Write out word for word the portion of the passage below on lighting in Vortex Studio that starts with "- Yet, it is" and goes on through "the material shader.".

Segment Start: PASSAGE TO READ

Lighting is an important part of the graphical look of a simulation. It models the movement of photons in a scene. When you bring together the material definition of a mesh and the photons that affect it, you get the colors for the fragment of the image before post-processing
We support three types of lights in Vortex Studio
They are:
- The directional light emits photons from a source infinitely far.
- The point light emits photons from a point in all directions equally.
- The spot light emits photons from a point in a cone.
When these light types are created in the Vortex Studio Editor, they will affect your scene right away and provide lighting as described in standard OpenGL. The Vortex Studio Editor does offer some interesting variations away from the standard OpenGL definition of these lights:
- The directional light can be set to be finite by giving it a non-zero “beam width.”
- When a directional light is finite, both its position and its direction are used to generate a square prism lighting volume.
- The directional light’s “beam width” determines the extent of the square in the square prism lighting volume.
- You can set a distance fall-off on a spot light.
- On both the finite directional and spot light types, you can set a texture to replace the fall-off formula: we call that a projected-texture light.
- When a spot light uses a projected texture, its shape changes to square pyramid.
- Both the finite directional and the spot light types can be given a non-unit “beam aspect ratio”.
- This will scale the Y-axis of the light transform.
- For a spot light, this gives an ellipsoid cone lighting volume.
- For a finite directional light, this gives a rectangular prism lighting volume.
Other Notes / Tips
- Remember, casting shadows is by far the most expensive operation in lighting.
- You can achieve 60 FPS with 16 spot lights that do not cast shadows, on a large scene.
- Yet, it is hard to reach this level of performance with more than 4 shadow-casting lights.
- We do not support casting shadows on point lights.
- Using a projected texture on a finite directional light that covers the whole scene is a cheap way to “bake” together multiple static lights, such as lamp-posts.
- See the Explosive Ordnance Disposal Robot sample that comes with Vortex Studio for an example.
- We use one uniform block to push all the lights to the material shader.
- On my Nvidia GTX 1060, this means that I can have up to 125 lights in one scene before the shader refuses the compile.

Segment End: PASSAGE TO READ
Segment Start: ENTRIES SUPPLIED

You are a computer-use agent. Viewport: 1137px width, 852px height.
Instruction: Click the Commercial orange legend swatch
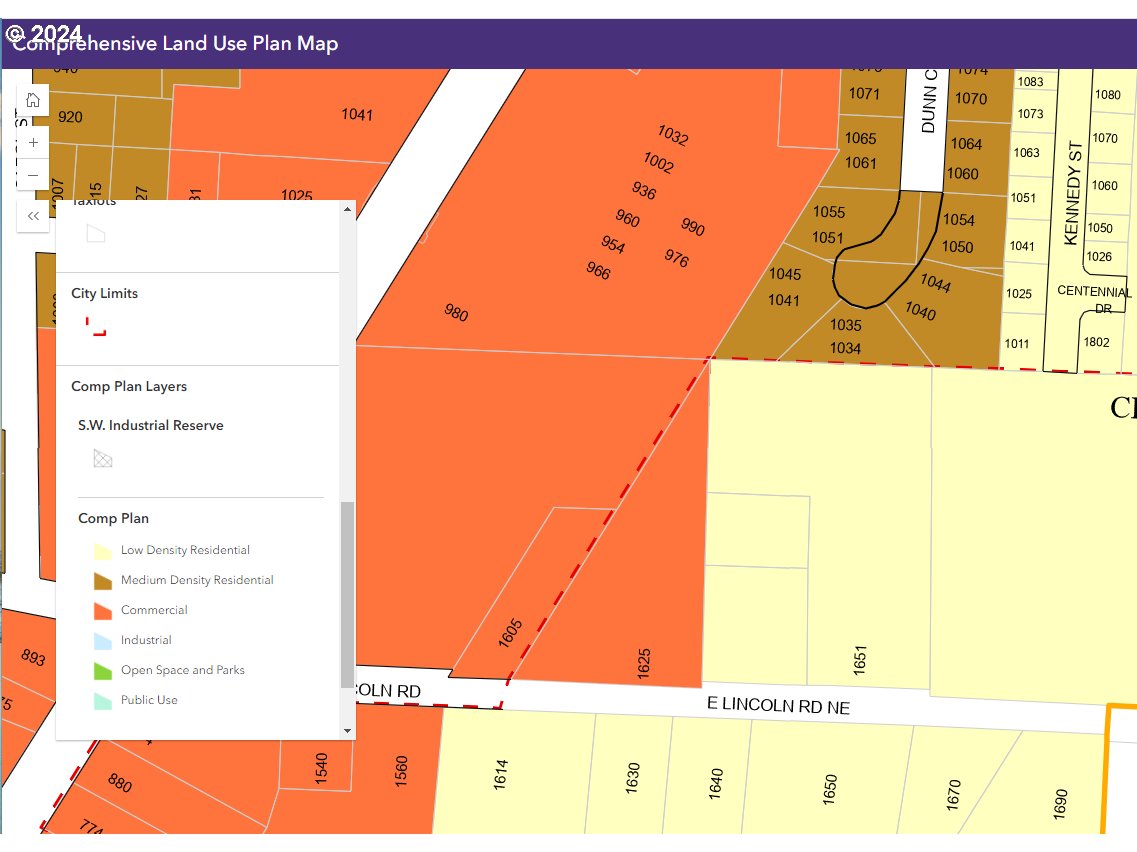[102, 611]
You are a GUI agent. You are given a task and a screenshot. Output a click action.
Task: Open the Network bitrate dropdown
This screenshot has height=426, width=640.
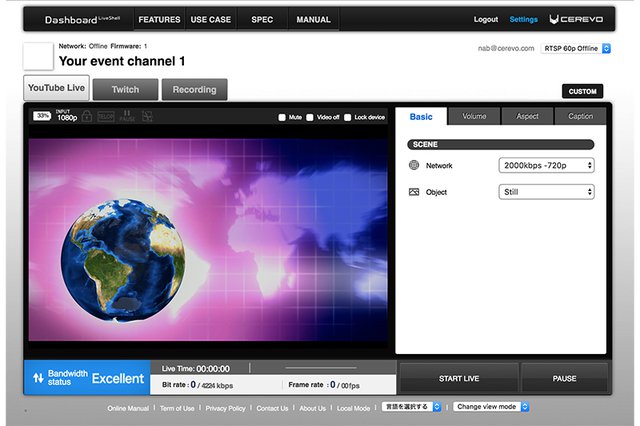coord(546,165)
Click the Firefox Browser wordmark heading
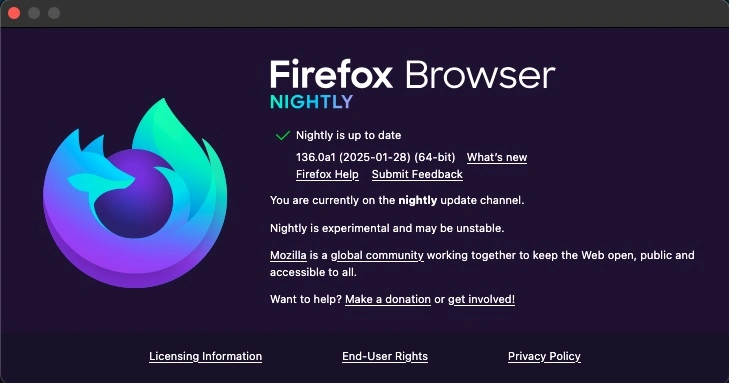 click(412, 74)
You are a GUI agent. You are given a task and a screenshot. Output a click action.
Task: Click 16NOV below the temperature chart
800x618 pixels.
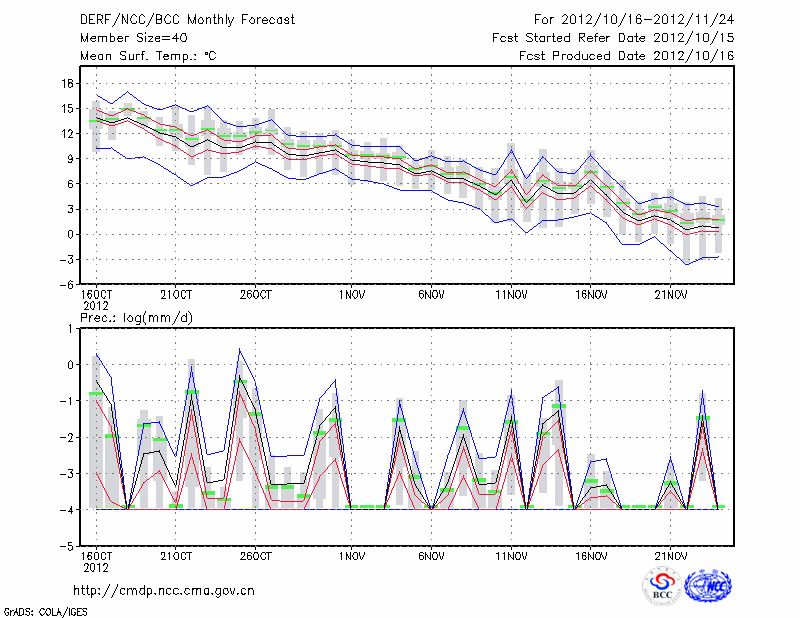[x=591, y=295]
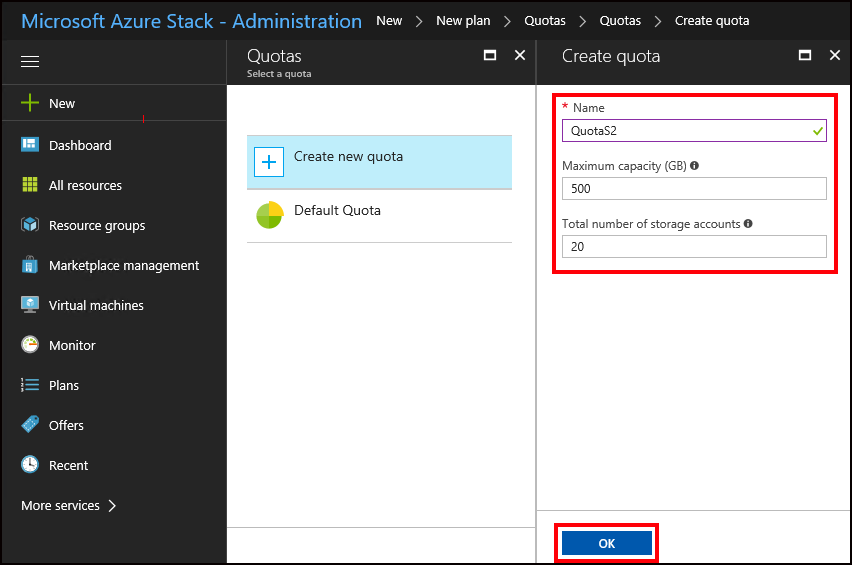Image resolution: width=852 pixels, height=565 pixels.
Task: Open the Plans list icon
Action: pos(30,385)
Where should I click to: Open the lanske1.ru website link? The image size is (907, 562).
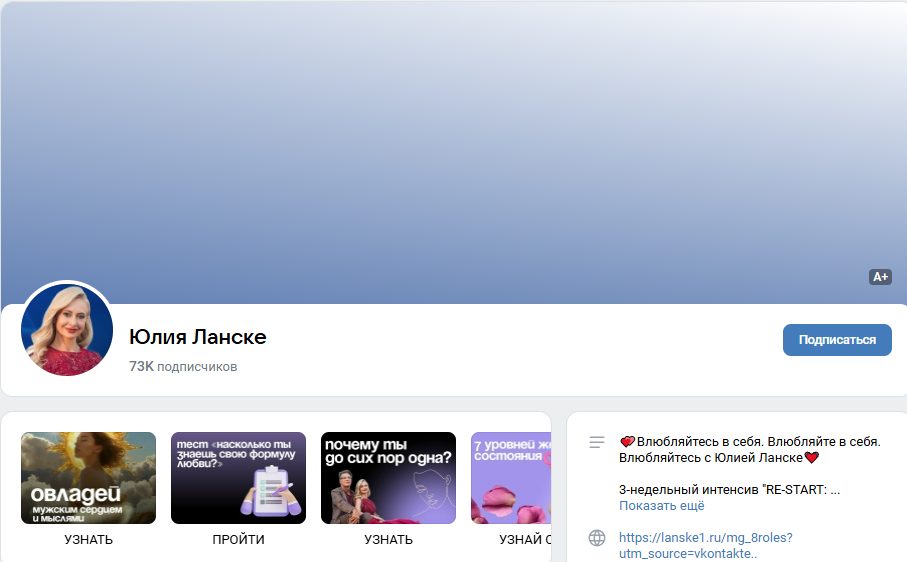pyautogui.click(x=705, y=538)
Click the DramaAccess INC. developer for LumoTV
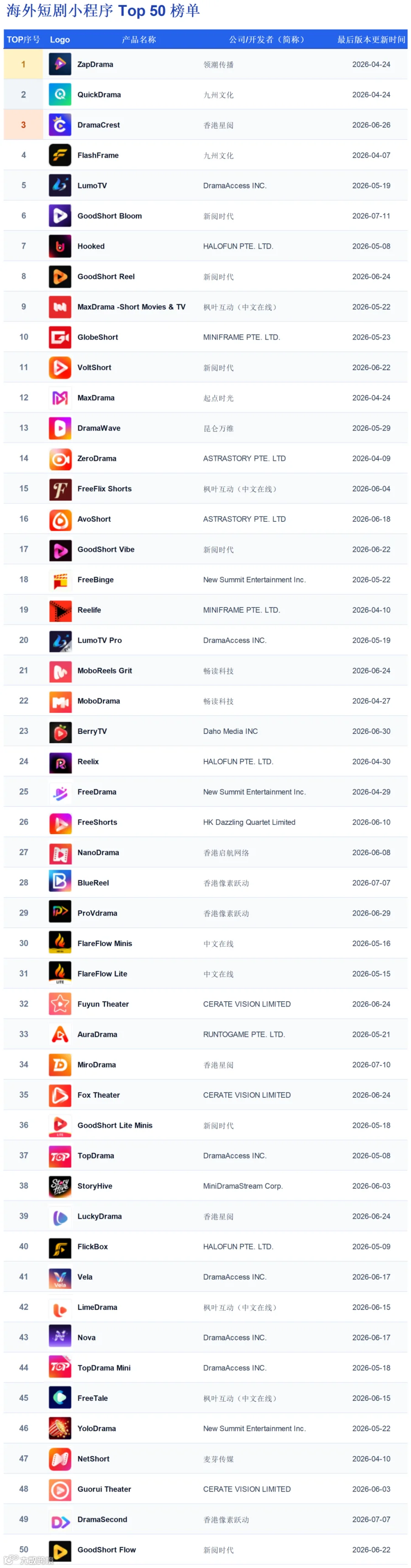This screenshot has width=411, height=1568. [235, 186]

Segment End: ENTRIES SUPPLIED

- OUTPUT:
- Yet, it is hard to reach this level of performance with more than 4 shadow-casting lights.
- We do not support casting shadows on point lights.
- Using a projected texture on a finite directional light that covers the whole scene is a cheap way to “bake” together multiple static lights, such as lamp-posts.
- See the Explosive Ordnance Disposal Robot sample that comes with Vortex Studio for an example.
- We use one uniform block to push all the lights to the material shader.